[Dataset entries]
╔══

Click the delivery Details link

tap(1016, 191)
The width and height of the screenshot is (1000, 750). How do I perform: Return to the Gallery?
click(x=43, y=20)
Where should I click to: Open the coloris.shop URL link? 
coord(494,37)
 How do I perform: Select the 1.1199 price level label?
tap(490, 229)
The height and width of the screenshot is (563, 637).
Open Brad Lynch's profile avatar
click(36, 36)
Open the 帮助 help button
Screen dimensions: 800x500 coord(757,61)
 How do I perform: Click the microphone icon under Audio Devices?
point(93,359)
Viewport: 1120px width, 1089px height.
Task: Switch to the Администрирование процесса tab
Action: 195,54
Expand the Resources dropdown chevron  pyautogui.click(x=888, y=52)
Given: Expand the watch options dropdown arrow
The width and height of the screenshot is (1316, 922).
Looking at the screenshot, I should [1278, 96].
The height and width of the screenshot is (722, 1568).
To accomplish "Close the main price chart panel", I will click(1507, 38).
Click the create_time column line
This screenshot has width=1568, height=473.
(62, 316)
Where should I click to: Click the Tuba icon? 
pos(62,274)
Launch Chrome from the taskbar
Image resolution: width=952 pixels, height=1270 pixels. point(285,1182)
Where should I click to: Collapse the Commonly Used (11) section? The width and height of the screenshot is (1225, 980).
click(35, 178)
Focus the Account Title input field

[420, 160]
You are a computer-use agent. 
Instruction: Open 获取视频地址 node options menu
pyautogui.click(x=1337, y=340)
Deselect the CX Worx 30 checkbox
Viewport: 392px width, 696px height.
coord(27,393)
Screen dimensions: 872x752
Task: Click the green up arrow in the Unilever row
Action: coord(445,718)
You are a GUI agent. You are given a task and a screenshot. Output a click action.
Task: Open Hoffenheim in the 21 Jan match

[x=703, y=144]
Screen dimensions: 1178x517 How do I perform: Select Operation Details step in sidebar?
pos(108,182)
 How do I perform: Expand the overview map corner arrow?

╚══

Exercise directions: Scan the records for the string "Expand" and report each line where it occurs.

Result of the task:
Expand the Resources dropdown chevron  pyautogui.click(x=888, y=52)
Given: Expand the watch options dropdown arrow
 How do I perform: Expand the overview map corner arrow?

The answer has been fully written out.